The theoretical perspectives outlined above also link corpus semantics, proximity measures, and distributional methods to a larger theoretical framework that includes psycholinguistics and discourse analysis. Frequency of words in use, and frequency of co-occurrence in use, are hypothesised as crucial in human learning and processing of lexical semantics. In very general terms, if we hear or read a word frequently, we’re likely to learn that word more readily and once we’ve learned it, we’re likely to mentally process it more quickly. As noted above, corpora contain valuable frequency data for words in use in specific contexts. Today, corpora are often used as a counterpoint or complement to psycholinguistic research, and many researchers have attempted to model psycholinguistic processes using computational processes including distributional semantics.

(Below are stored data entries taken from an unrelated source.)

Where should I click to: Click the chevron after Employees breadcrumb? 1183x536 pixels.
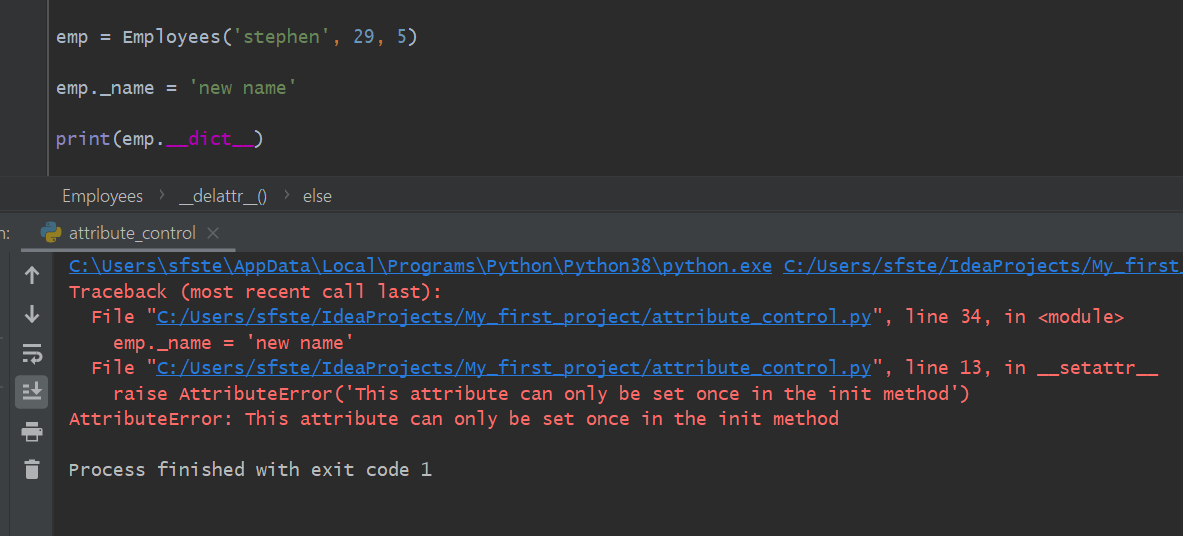point(161,196)
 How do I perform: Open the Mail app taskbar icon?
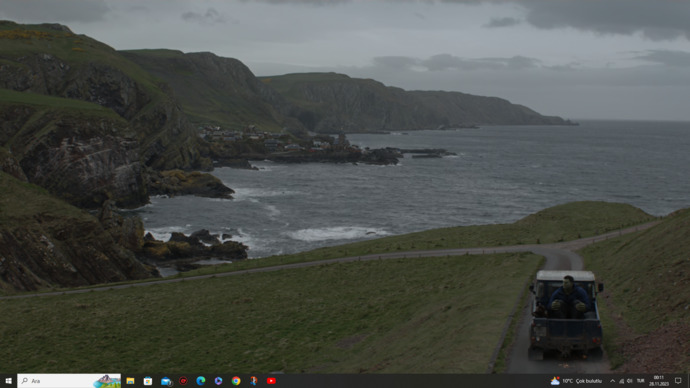pyautogui.click(x=166, y=381)
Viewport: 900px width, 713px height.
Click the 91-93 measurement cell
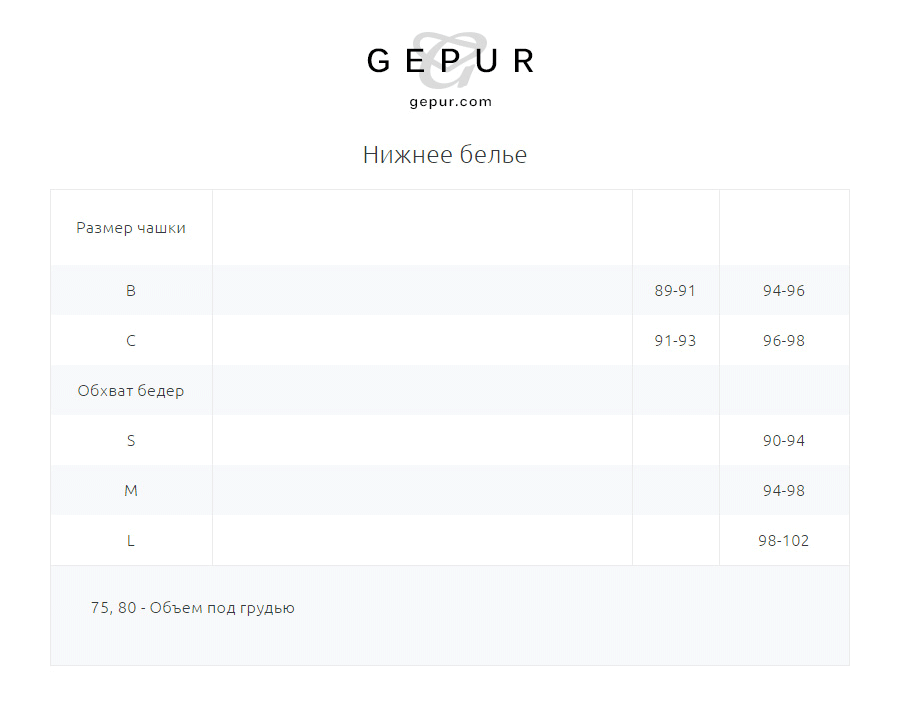coord(675,341)
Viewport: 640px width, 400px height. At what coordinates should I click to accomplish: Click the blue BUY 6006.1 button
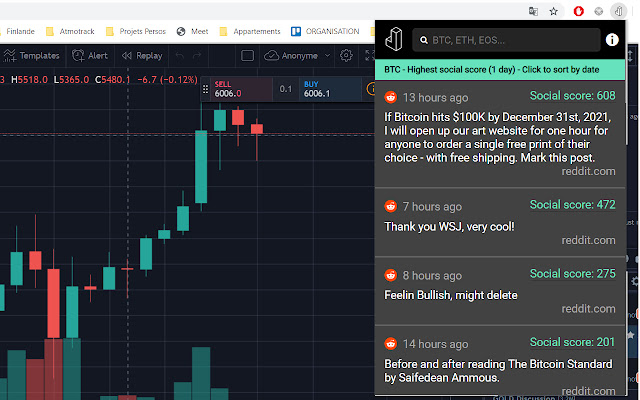tap(326, 89)
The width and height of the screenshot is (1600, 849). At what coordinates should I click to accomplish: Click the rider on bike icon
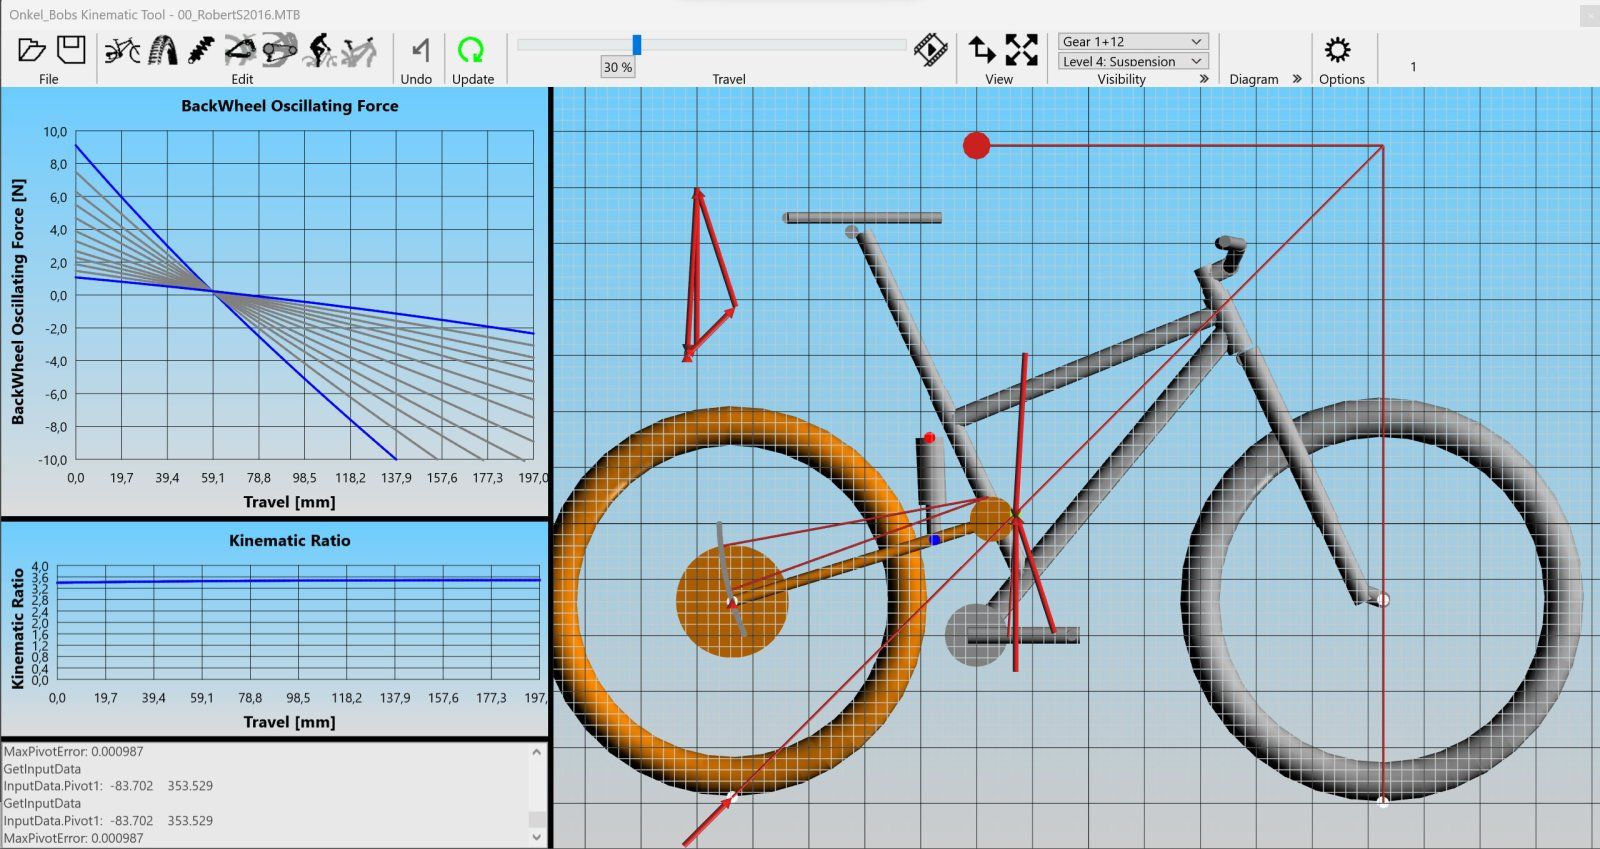click(320, 50)
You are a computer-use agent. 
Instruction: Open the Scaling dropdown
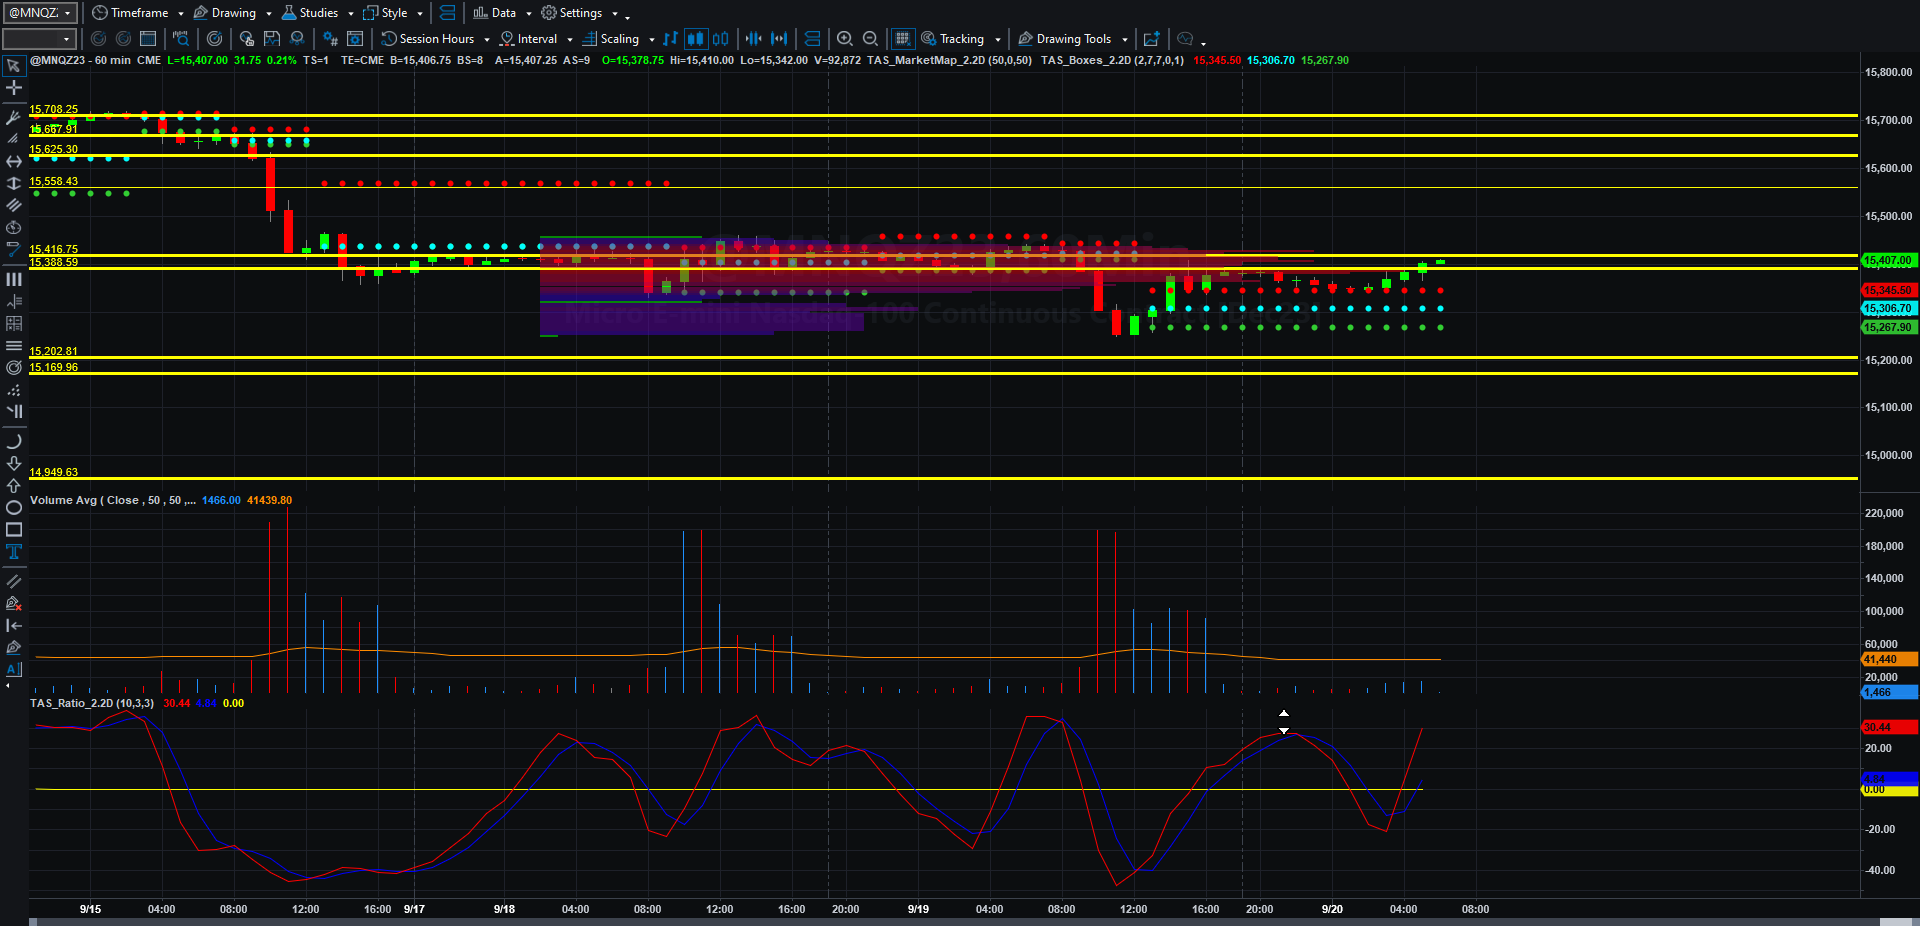click(619, 39)
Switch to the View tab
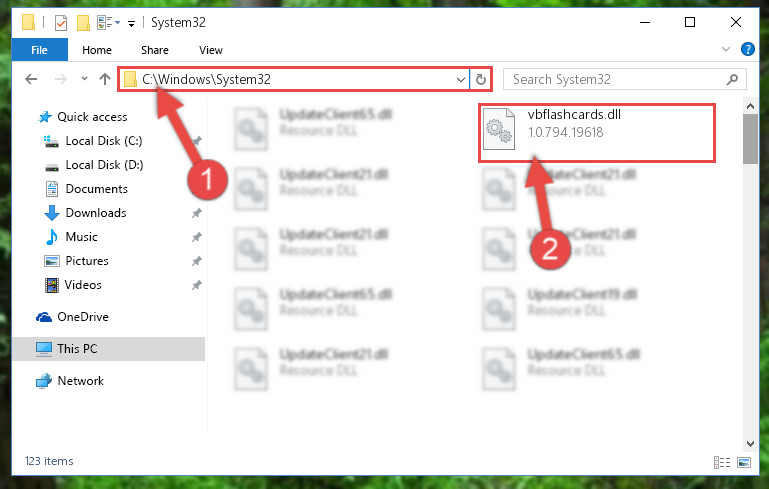 [211, 50]
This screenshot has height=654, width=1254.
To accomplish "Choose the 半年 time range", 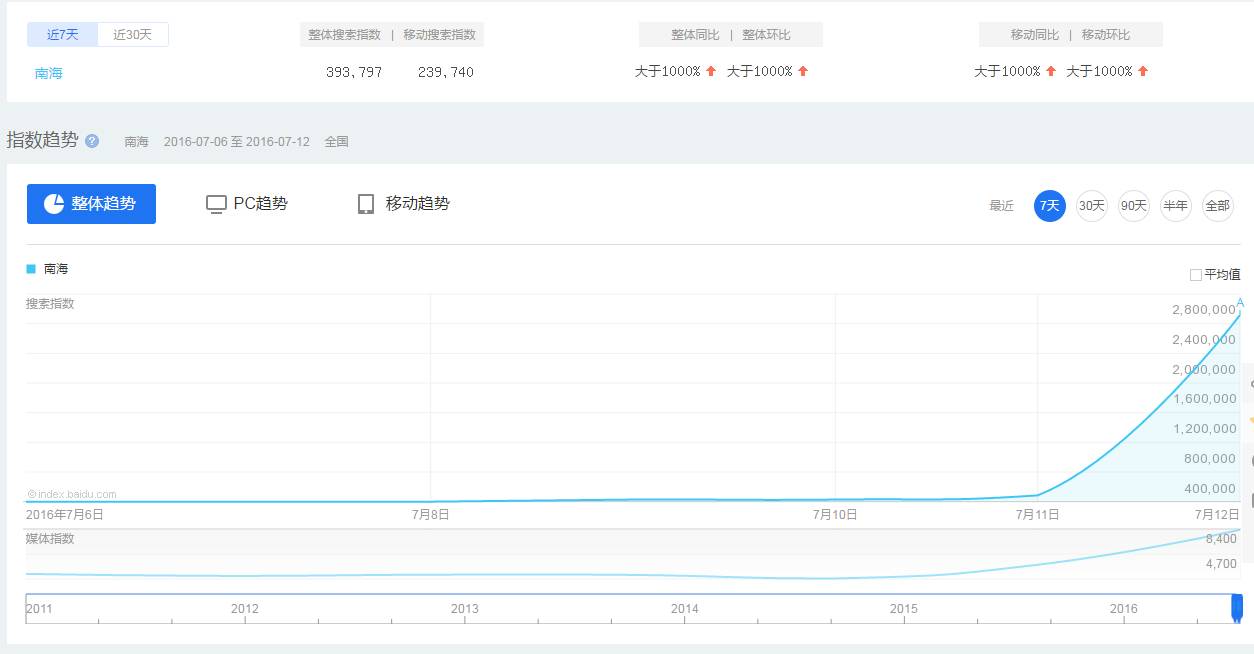I will click(1176, 206).
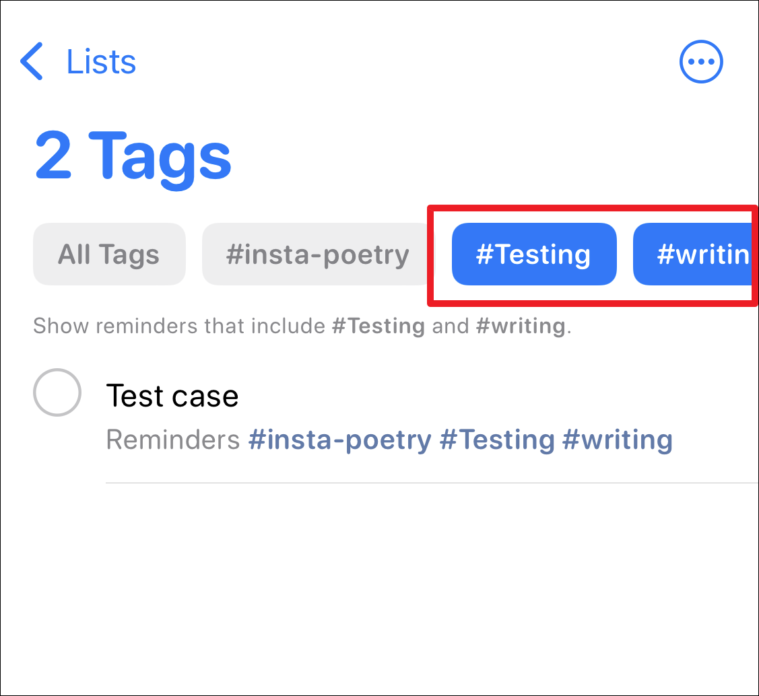Open the ellipsis more options menu

click(700, 61)
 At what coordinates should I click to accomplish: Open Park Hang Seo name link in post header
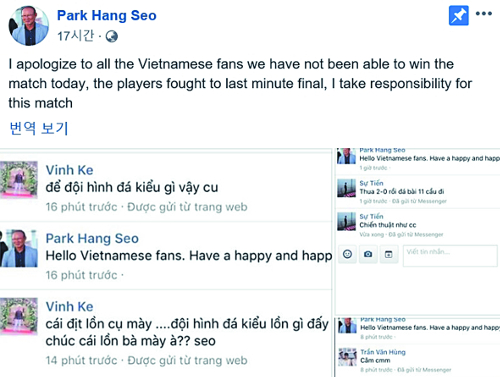click(107, 15)
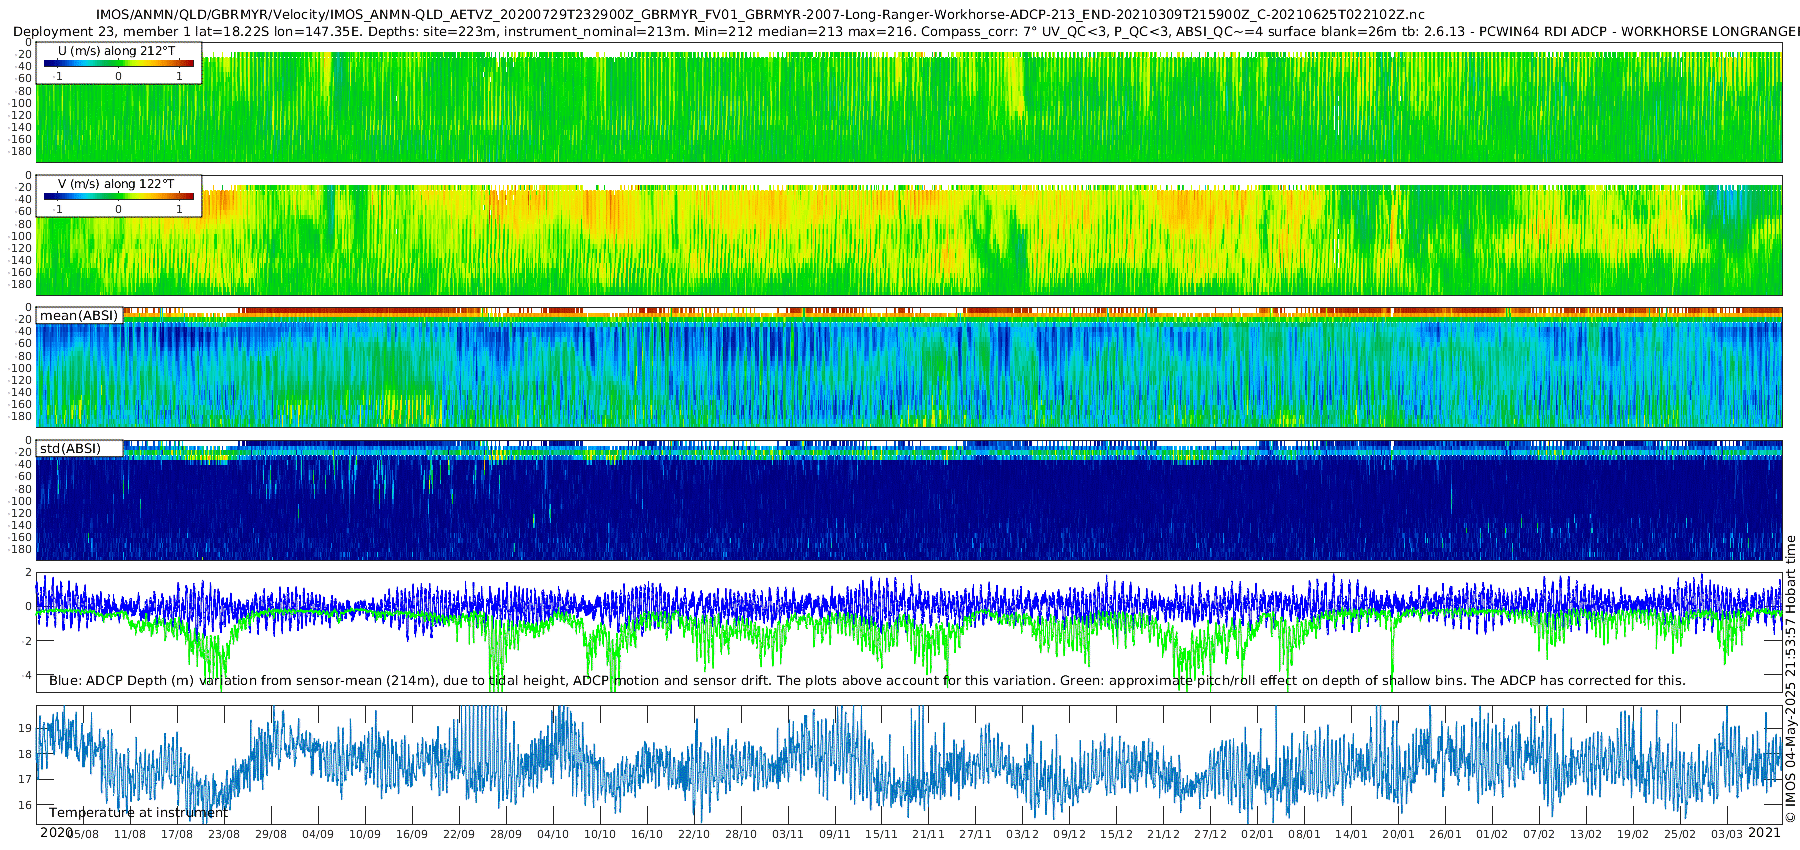Screen dimensions: 1800x850
Task: Click the 'V (m/s) along 122°T' label
Action: [116, 184]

There has been a tremendous rise recently in discourse analysis using corpora, and its roots go back at least as far as Sinclair and Stubbs. Discourse analysis itself emerges largely from continental philosophical traditions, particularly Foucault’s definition of discourses as ‘practices which systematically form the objects of which they speak’. These practices are often linguistic, and are studied via linguistic acts, language in use in particular contexts. Such research connects the ontology of language as use with the ontology of meaning as encompassing all of the real-world contexts, topics, etc., that surround a term or a set of terms in use. Corpora allow researchers to ask: ‘Given that speakers or writers are discussing a given term, what other terms do the speakers or writers also discuss, and how do such discussions (as practices or acts) define the objects of which they speak?’

In conclusion

In order to make sense of proximity measures and distributional methods, it is important to grasp the underlying practicalities outlined above, and the broader theoretical framework to which these methods relate (discussed in a previous post). The idea that a word is known by the company it keeps is by no means an a priori fact, but is premised on a framework of linguistics that developed during the 20th century in relation to concurrent developments in philosophy, technology, and the sciences in general.